● PAGE EXCERPT:

18 Songs, 1 Hour 6 Minutes

EDITORS’ NOTES

Among the many firsts Natasha Bedingfield experienced while recording ROLL WITH ME (such as having a child in 2017), it was her first time working with super-producer Linda Perry. The two embarked on a musical journey to connect the mind, body, and soul for Bedingfield’s first album since 2010. “I want people to feel moved or to feel like they need to move,” she tells Apple Music. “That was the goal.” Mission accomplished. “Roller Skate” and “King of the World” pulse with Latin and Caribbean rhythms; “Can’t Let Go” and “Sweet Nothing” bounce with a joyous Motown backbeat. Most of all, songs like “Everybody Come Together” and “Hey Papa” show that Bedingfield hasn’t lost her knack for a touching testimonial. Fifteen years after the success of her post-millennial pick-me-up smash “Unwritten,” the London-bred, Los Angeles-based singer-songwriter took us through her fourth studio album ROLL WITH ME track by track. “I feel like I'm 18 again, like I'm a beginner,” she says. “There are no rules. Anything is possible.”

“Kick It”
“As a pop songwriter, I love words that have double meanings. ‘Kick It’ is about this amazing challenge of how to make a relationship last while also maintaining your own integrity. How do you give of yourself without losing yourself? You hang out together. You kick it together. And sometimes you're willing to kick things that might harm the relationship. It's about that layered interplay between any relationship.”

“Roller Skate”

● DATA EXTRACT:
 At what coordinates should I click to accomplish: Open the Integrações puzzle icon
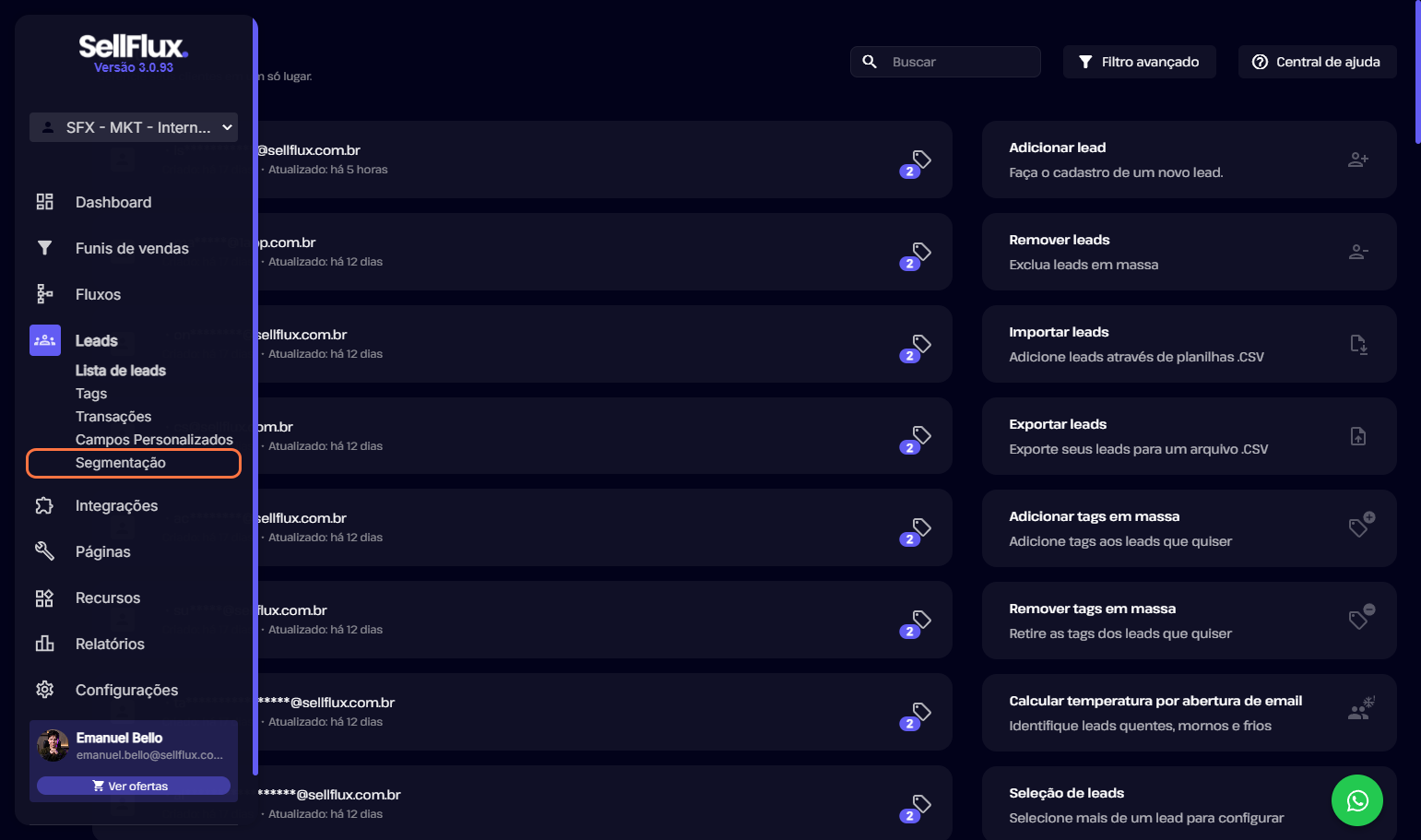click(44, 505)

● PROBLEM: In the editors' notes on ROLL WITH ME, which producer did Natasha Bedingfield work with for the first time? The listing has no connection to the editors' notes on Natasha Bedingfield's album.

● ANSWER BELOW: Linda Perry